It’s Blog Action Day today & the focus is on POVERTY.
What is BLOG ACTION DAY all about?
“Blog Action Day is an annual nonprofit event that aims to unite the world’s bloggers, podcasters and videocasters, to post about the same issue on the same day. Our aim is to raise awareness and trigger a global discussion. Global issues like poverty are extremely complex. There is no simple, clear answer. By asking thousands of different people to give their viewpoints and opinions, Blog Action Day creates an extraordinary lens through which to view these issues.
Poverty (also called penury) is deprivation of common necessities that determine the quality of life, including food, clothing, shelter and safe drinking water, and may also include the deprivation of opportunities to learn, to obtain better employment to escape poverty, and/or to enjoy the respect of fellow citizens.
Food Poverty
Food poverty can be defined as the inability to access a nutritionally adequate diet and the related impacts on health, culture and social participation.

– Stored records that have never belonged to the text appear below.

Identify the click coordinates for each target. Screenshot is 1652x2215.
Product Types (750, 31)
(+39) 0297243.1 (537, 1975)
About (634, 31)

Food poverty is not just about the consumption of too little food to meet basic nutritional requirements. It includes social and cultural contexts where people cannot eat, shop for, provide or exchange food in the manner that is the acceptable norm in society.
This is just a small attempt to share my photo journey on a platform afforded by the BLOG ACTION DAY organisers. All these pictures were clicked on a single trip into the heart of New Delhi, the capital of India, & I didn’t have to go out of my way. I went armed with the camera & I found disparity in every frame.
Most of the pictures were taken in a span of 2 hours, 12-2 in the afternoon, some out of the moving car, & are a window to our world on ‘poverty & the man on the street’. Poverty & disparity exist, sometimes, in the most heart-wrenching forms, & don’t differentiate between the old & the young, women or men etc. The snapshots that follow are of people struggling to earn a living, each in their own manner. It isn’t easy to click poverty, or another fellow beings disparity. I was ashamed at times, almost fearful too; but my thought was that this could contribute towards evoking a larger collective conscience & compassion.
‘POVERTY & THE MAN ON THE STREET’…a journey
The journey was soul stirring & haunting in some ways. There seems to be so much to do & so little time. The gap seems to be growing larger & larger in some ways, & with the current economic situation, the goal has become more complex. Let’s get together in our own little ways, at the micro level, in our neighbourhoods, wherever; we can make a difference. It’s our collective responsibility to give back to the world.